Problem requirements:
Transcribe exactly, please, the lines from the one containing "Where should I click to: Focus" through the end of the records below, and leave out the pictures.

------ Records for this exercise

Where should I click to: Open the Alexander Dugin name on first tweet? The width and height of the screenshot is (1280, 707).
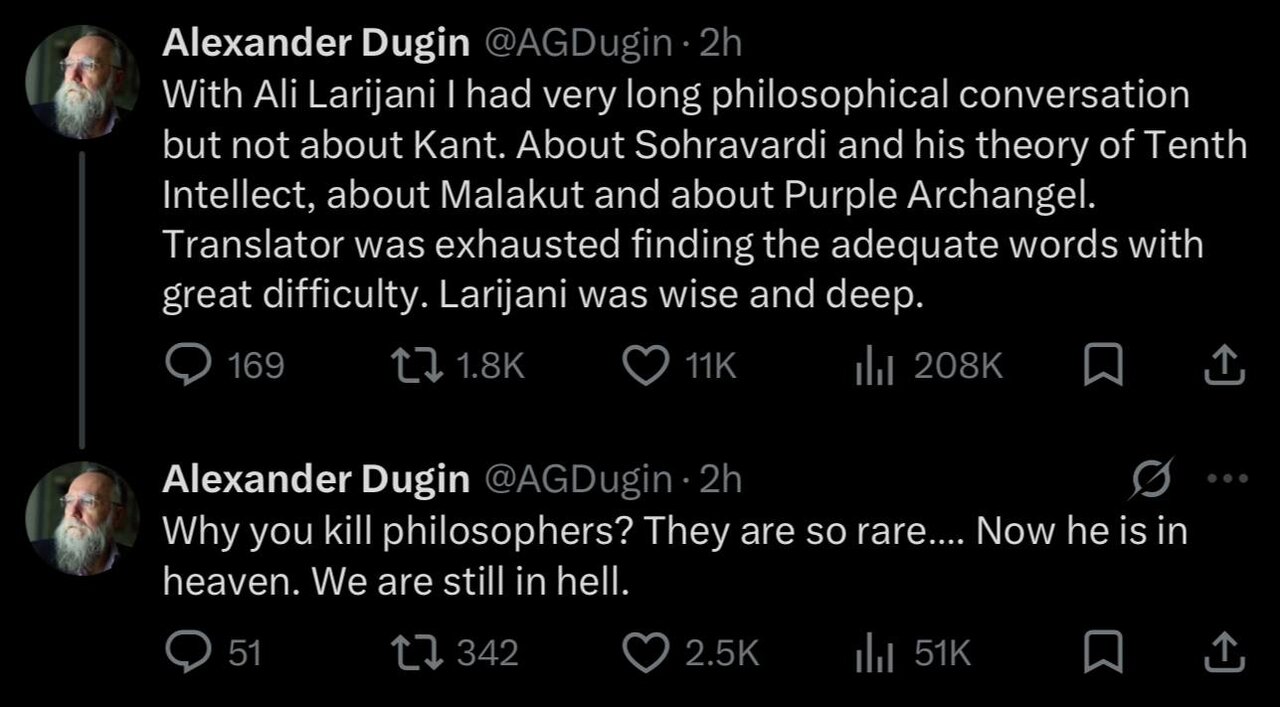point(316,42)
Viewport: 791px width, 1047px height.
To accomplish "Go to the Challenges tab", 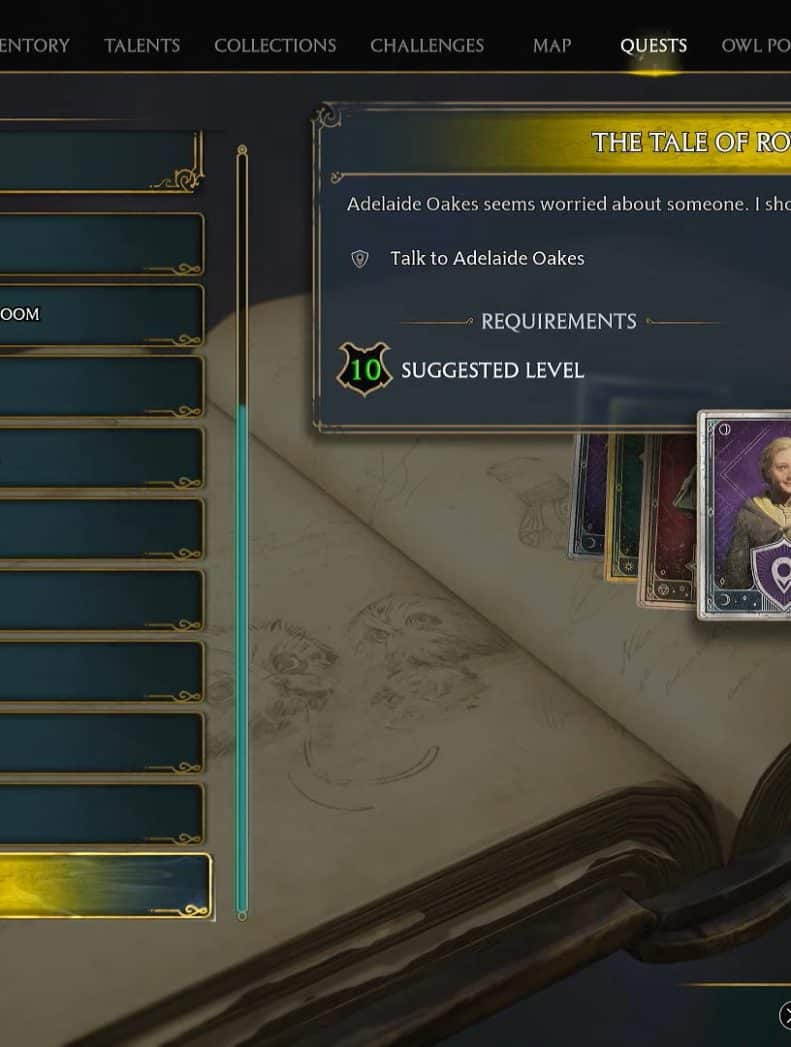I will [427, 45].
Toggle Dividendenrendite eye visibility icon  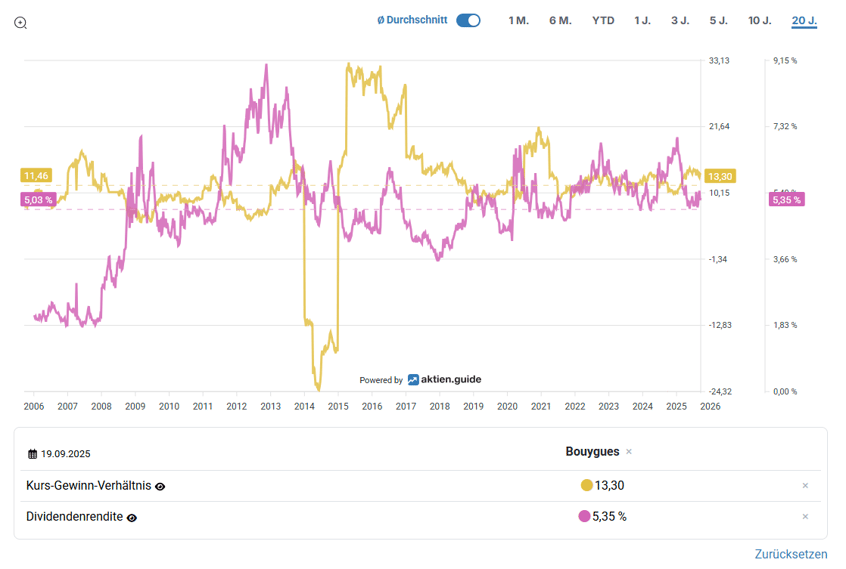[132, 517]
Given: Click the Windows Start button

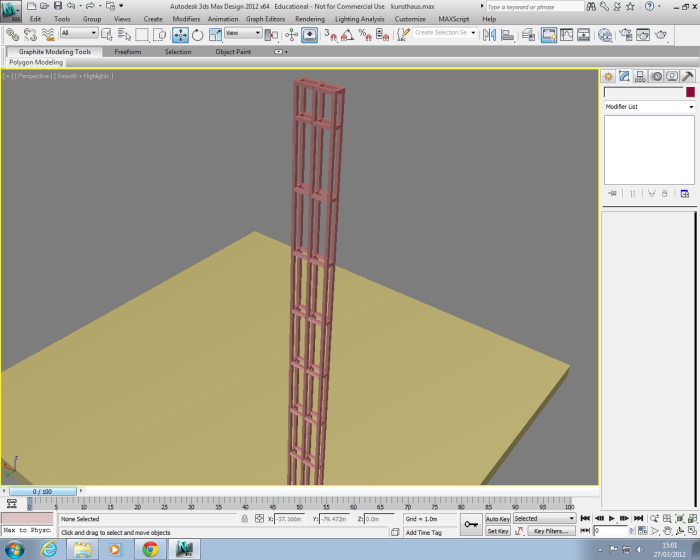Looking at the screenshot, I should pos(16,549).
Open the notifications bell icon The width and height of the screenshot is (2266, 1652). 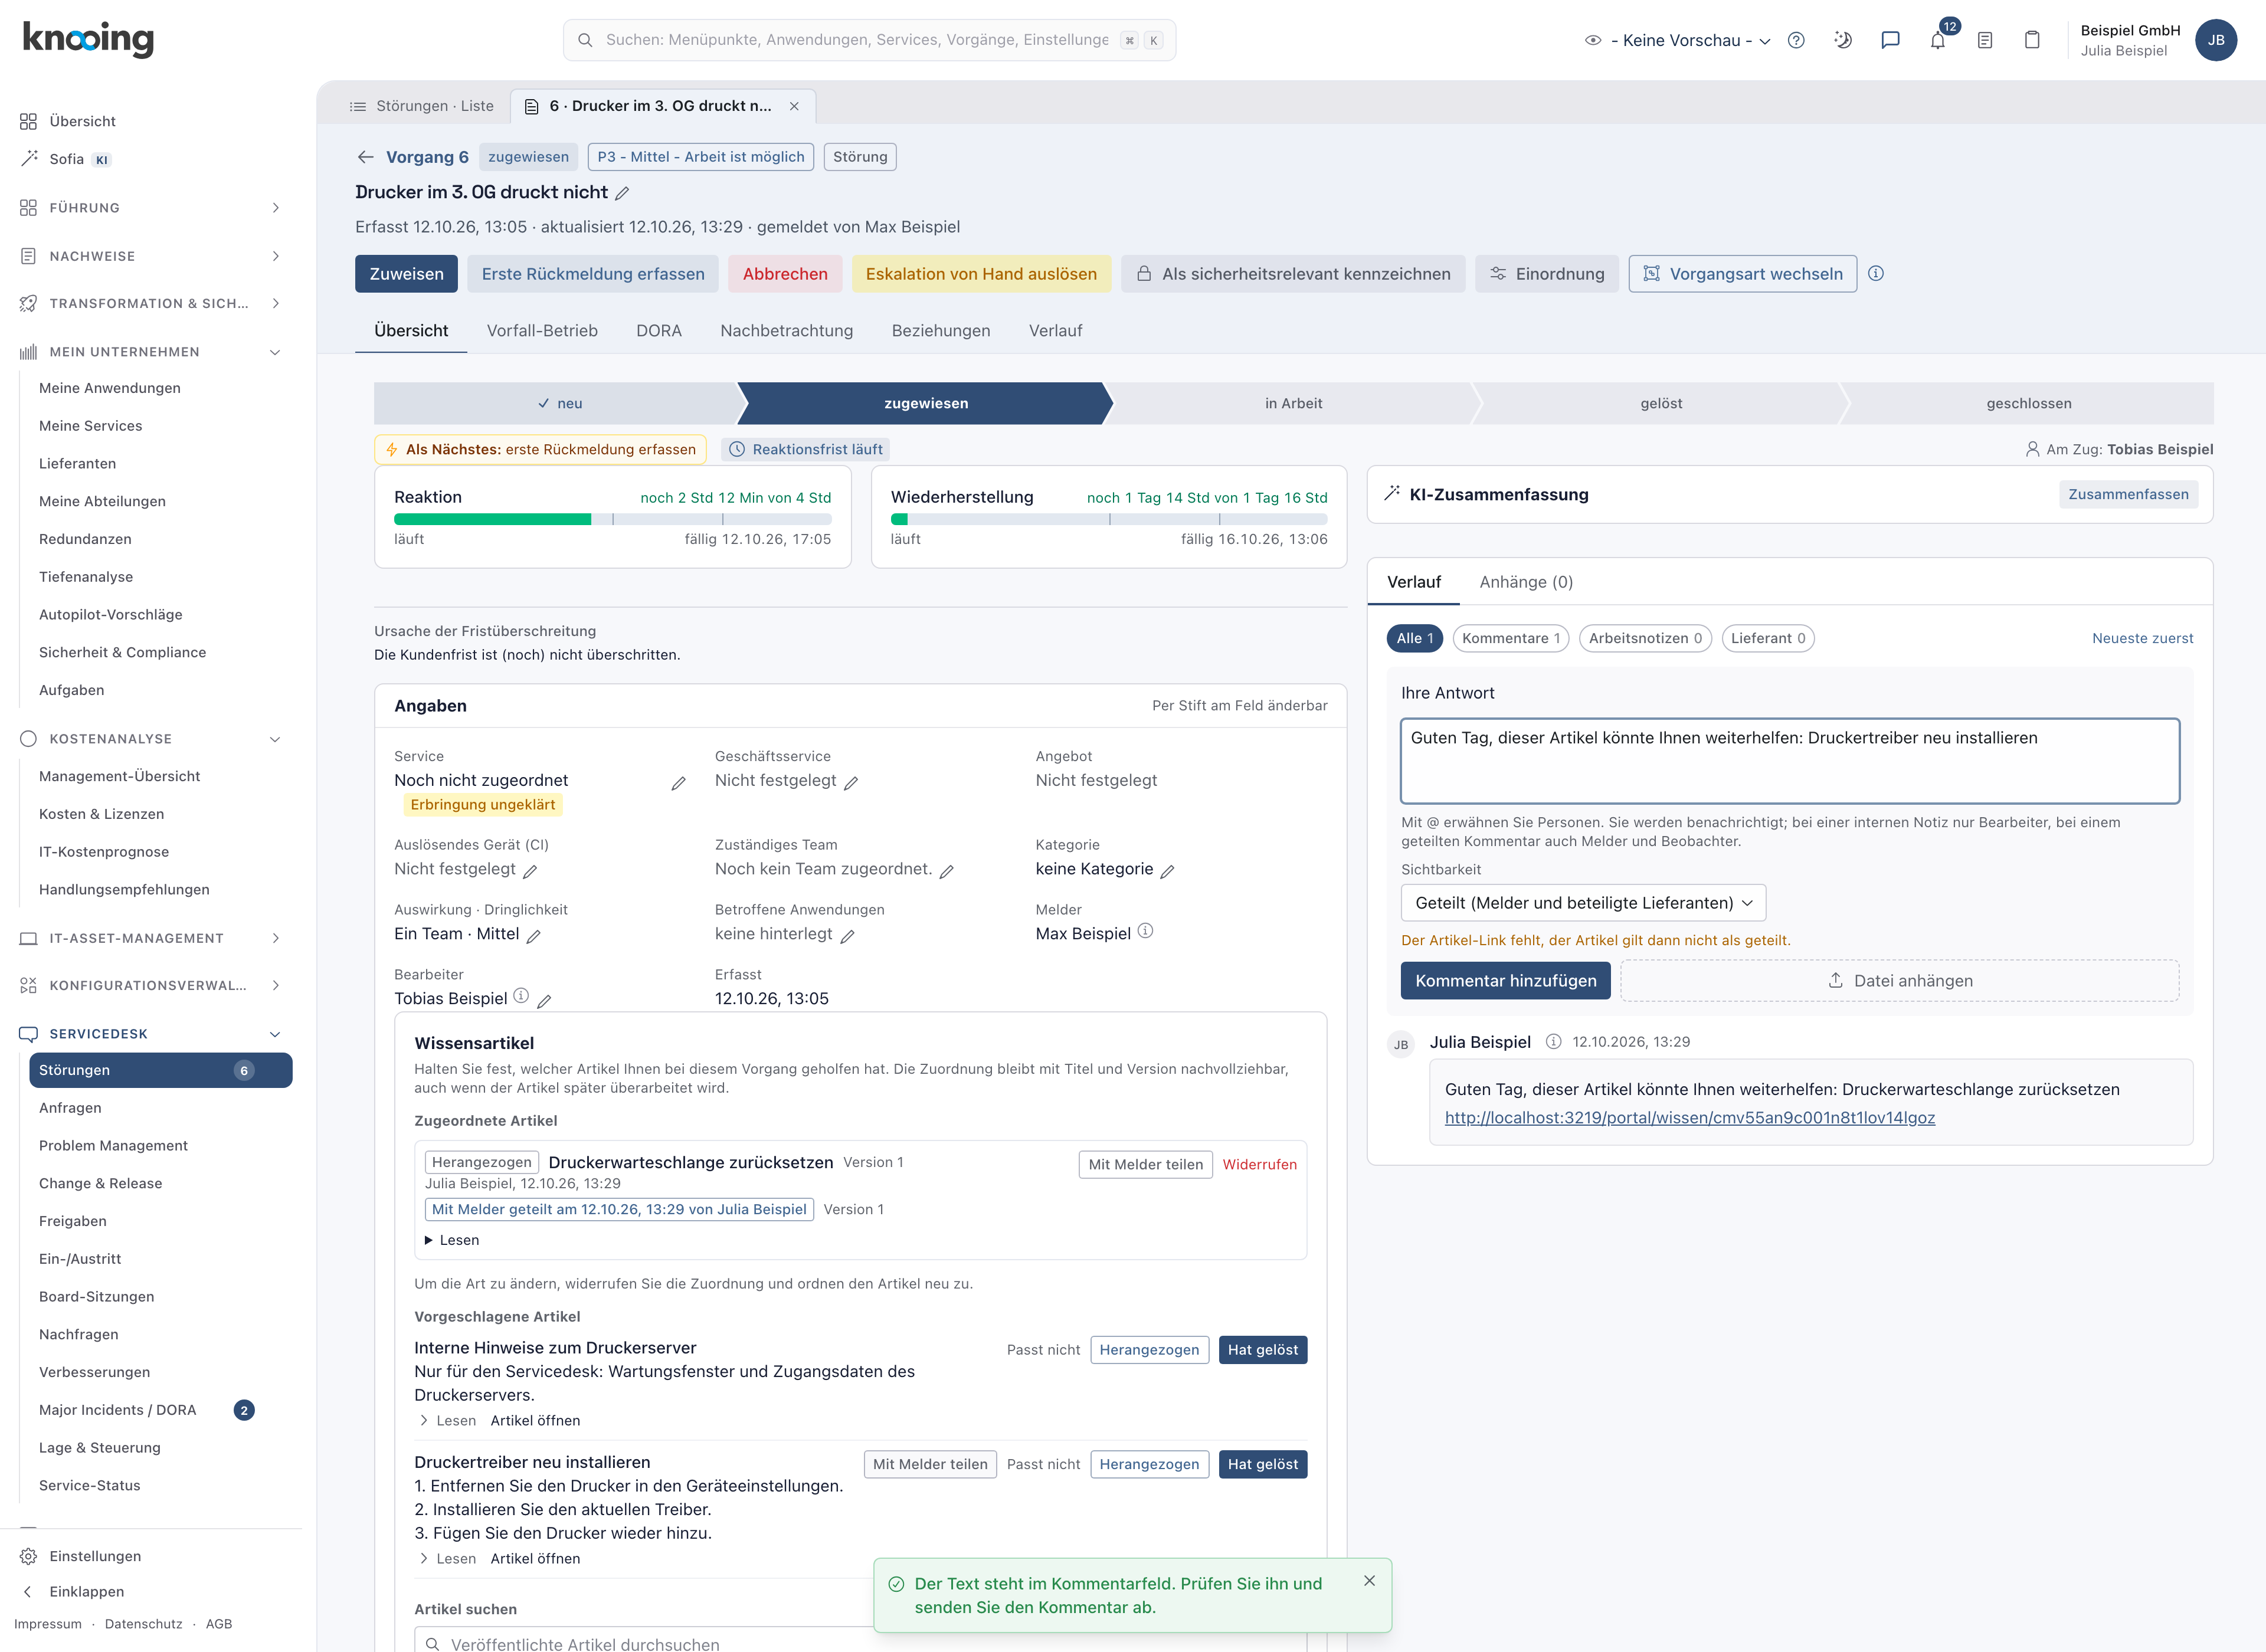coord(1937,40)

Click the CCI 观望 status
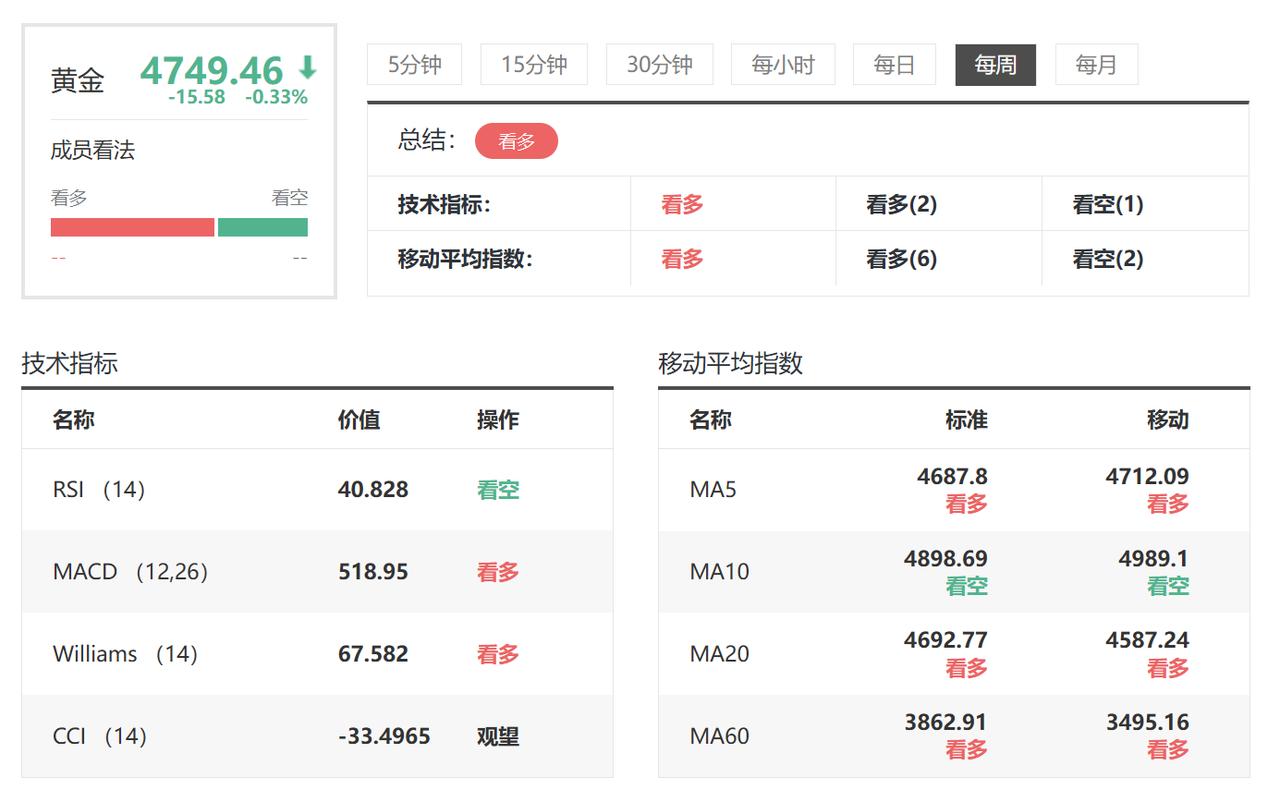click(x=497, y=736)
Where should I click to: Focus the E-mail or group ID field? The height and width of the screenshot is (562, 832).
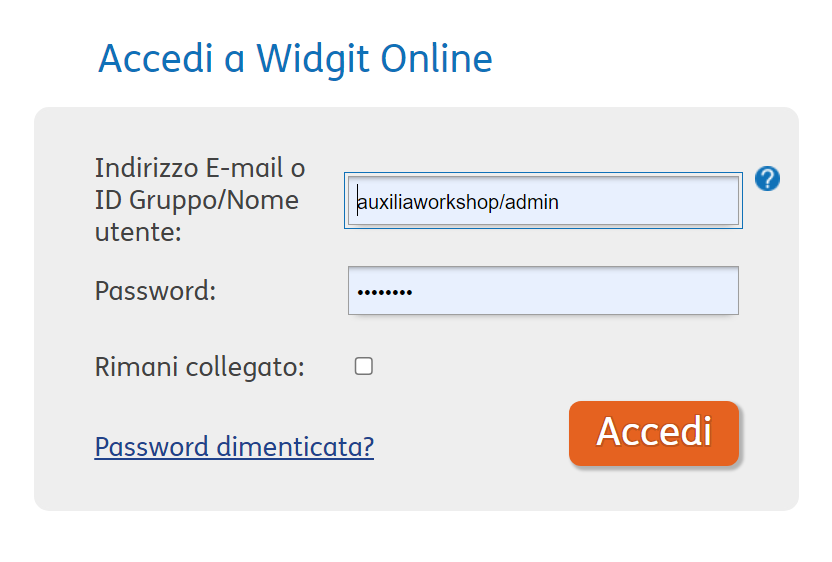click(543, 201)
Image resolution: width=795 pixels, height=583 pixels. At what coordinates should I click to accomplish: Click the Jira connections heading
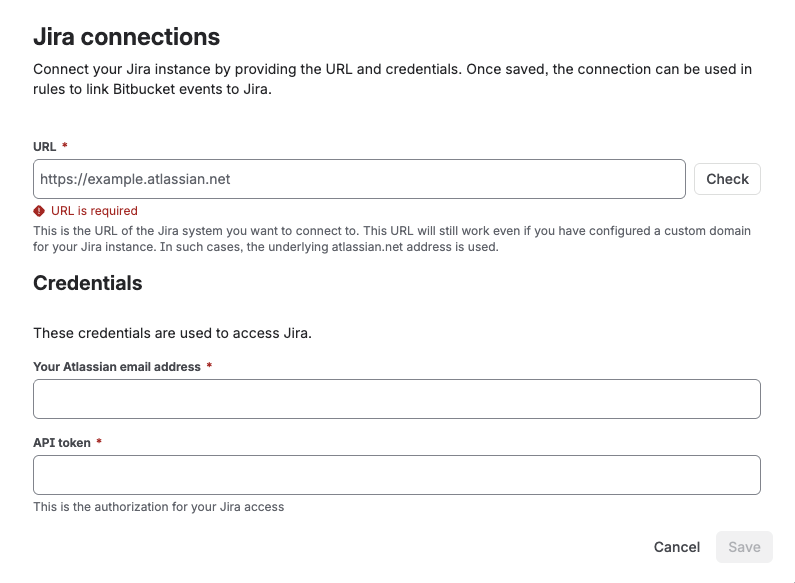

------------

Response to the exercise:
Where should I click to: Focus the E-mail or group ID field? The height and width of the screenshot is (562, 832).
click(543, 201)
Image resolution: width=795 pixels, height=583 pixels. At what coordinates should I click to accomplish: Click the Jira connections heading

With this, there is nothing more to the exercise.